March 06,2003

Grassley Works to Preserve Japanese Market for U.S. Beef

WASHINGTON – Sen. Chuck Grassley, chairman of the Committee on Finance, and Sen.
Max Baucus, ranking member, today urged the Japanese government to preserve Japanese
consumers’ access to U.S. beef and abandon a measure that would limit U.S. beef exports to Japan.

The text of the senators’ letter to the Japanese government follows.


March 6, 2003

His Excellency Ryozo Kato
Embassy of Japan
2520 Massachusetts Avenue, N.W.
Washington, D.C. 20008

Dear Ambassador Kato:

We are writing to you regarding an issue of the highest importance to the beef industry in the
United States. Japan is the largest export market for U.S. food and agricultural products. In 2001, the United States exported $1.2 billion worth of beef to Japan alone. This long-standing trading relationship is possible because Japanese consumers demand the beef that the United States produces and supplies.

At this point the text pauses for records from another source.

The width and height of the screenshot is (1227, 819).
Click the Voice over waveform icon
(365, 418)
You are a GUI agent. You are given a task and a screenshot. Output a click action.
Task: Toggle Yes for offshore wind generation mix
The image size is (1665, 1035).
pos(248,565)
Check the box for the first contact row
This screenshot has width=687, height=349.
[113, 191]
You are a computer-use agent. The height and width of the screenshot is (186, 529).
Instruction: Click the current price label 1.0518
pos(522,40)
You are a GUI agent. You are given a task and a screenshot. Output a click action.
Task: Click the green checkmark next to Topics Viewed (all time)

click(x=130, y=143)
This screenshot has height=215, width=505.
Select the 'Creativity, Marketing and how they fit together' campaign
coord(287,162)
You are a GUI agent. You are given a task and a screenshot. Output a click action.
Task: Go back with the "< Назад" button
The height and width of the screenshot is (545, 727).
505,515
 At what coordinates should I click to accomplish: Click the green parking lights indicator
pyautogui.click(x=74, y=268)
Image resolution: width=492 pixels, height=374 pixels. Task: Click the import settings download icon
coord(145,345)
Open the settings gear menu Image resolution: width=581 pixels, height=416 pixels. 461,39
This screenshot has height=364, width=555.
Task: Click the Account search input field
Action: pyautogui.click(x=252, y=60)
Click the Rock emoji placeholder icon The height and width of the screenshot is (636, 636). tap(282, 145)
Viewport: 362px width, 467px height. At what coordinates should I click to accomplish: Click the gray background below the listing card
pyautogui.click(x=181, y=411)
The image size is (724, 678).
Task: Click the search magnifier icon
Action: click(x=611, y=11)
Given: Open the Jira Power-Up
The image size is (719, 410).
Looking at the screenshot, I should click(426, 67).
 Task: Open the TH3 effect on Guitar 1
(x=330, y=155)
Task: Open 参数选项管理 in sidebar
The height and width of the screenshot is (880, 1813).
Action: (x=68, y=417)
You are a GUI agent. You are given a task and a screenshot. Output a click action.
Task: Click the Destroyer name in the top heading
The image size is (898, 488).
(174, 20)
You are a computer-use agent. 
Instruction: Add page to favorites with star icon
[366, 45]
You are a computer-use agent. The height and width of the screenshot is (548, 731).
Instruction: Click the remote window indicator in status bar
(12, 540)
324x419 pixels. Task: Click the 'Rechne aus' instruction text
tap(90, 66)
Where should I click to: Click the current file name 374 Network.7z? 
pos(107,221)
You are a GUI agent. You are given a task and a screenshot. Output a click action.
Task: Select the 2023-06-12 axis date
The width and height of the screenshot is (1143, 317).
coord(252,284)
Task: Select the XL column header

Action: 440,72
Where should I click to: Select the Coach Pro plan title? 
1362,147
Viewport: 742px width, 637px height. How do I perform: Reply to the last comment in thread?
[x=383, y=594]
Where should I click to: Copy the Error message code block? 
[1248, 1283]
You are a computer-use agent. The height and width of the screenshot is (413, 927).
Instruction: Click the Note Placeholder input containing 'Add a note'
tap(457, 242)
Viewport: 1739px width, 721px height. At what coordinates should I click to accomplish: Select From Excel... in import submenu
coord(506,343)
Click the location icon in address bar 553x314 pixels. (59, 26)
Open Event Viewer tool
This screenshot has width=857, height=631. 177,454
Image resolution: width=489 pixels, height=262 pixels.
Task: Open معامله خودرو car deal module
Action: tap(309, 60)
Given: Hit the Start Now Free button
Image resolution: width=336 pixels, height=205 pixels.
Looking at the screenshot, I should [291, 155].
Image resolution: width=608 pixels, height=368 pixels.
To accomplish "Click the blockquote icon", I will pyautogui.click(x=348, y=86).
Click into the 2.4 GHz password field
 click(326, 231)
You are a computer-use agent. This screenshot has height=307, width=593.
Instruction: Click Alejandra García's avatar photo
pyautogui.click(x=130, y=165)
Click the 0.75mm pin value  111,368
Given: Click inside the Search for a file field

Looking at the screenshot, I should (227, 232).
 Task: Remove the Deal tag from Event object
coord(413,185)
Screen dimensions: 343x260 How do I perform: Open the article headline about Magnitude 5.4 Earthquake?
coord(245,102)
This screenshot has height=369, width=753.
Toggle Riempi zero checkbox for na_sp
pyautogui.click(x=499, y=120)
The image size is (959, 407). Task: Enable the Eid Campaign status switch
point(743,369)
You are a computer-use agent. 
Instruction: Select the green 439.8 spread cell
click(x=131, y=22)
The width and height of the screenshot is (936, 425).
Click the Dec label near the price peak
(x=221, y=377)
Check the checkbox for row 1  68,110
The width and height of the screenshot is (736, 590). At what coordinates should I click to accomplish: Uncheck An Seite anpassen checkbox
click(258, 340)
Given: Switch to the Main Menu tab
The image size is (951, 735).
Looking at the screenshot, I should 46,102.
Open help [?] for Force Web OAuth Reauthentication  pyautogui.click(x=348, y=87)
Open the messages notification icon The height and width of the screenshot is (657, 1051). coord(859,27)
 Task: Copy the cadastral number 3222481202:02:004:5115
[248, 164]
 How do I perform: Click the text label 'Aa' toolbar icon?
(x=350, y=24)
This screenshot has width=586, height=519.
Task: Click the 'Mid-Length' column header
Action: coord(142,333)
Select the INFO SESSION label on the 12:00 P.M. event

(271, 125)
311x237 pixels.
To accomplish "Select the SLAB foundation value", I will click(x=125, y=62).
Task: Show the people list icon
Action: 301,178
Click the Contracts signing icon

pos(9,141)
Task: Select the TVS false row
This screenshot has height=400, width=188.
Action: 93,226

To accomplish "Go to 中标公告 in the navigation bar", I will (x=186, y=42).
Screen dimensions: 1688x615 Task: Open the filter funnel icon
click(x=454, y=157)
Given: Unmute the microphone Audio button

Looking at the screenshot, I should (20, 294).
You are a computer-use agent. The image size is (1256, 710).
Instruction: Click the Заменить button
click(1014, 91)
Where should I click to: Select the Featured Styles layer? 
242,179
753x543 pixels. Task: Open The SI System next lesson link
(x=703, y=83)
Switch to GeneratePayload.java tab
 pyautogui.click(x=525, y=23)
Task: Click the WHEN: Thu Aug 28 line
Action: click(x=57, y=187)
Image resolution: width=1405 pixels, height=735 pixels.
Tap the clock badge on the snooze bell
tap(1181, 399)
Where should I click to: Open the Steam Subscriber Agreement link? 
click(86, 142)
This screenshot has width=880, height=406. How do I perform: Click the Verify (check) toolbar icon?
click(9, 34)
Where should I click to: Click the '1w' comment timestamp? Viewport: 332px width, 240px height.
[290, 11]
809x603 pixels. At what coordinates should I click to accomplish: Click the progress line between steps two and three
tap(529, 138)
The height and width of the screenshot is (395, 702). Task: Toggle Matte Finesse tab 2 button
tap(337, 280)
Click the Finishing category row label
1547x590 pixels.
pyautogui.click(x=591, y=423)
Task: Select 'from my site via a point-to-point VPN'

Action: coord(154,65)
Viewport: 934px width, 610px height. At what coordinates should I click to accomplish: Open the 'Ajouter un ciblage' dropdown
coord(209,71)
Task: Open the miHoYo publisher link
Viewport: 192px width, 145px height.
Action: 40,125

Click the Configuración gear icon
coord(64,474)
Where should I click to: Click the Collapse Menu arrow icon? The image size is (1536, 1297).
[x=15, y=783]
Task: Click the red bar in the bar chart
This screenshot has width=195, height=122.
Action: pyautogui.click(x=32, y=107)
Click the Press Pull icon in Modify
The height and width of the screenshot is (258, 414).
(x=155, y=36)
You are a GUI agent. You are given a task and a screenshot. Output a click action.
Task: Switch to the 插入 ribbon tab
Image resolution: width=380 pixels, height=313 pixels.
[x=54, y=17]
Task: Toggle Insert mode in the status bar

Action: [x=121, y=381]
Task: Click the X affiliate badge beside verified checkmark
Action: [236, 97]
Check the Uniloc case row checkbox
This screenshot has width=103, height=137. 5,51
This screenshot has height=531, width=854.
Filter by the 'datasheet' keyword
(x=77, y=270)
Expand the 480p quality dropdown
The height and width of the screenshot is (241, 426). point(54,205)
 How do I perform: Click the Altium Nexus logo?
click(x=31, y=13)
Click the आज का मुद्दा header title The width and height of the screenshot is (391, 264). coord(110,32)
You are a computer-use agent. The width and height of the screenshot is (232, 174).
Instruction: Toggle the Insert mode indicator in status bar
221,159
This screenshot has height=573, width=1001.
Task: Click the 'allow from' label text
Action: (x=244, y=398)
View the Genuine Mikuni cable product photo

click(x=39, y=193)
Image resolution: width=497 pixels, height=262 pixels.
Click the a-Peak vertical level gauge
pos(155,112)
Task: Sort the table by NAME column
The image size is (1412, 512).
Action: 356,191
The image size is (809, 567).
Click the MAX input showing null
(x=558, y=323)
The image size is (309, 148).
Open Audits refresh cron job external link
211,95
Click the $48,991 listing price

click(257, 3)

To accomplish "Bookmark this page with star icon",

However, this historic trading relationship may soon be disrupted as an unforeseen consequence of the bovine spongiform encephalopathy (BSE) situation, which occurred in Japan in 2001. A Japanese safeguard measure on beef imports, which we understand would raise the tariffs on beef from 38.5 to 50 percent when the current year’s quarterly imports exceed the prior year’s
volume by 17 percent, threatens to disrupt trade in beef. While the original intent was to protect
Japanese beef producers from injury due to a sudden surge in imports, the current situation is a
special and unforeseeable case in which the use of such a mechanism would be inappropriate.

Last year's growth in imports simply represents the recovery of the market following the 2001
BSE event in Japan. Japanese processors and retailers, as well as U.S. producers, worked hard and invested significant resources to bring back the Japanese market for all beef producers. To impose this mechanism would harm U.S. beef producers as well as a wide range of Japanese consumers. The unnecessary increase in the price of beef to Japanese consumers as a result of this "snapback" provision would be of no net benefit to Japanese beef producers and would negate important progress in mutually beneficial trade between our nations.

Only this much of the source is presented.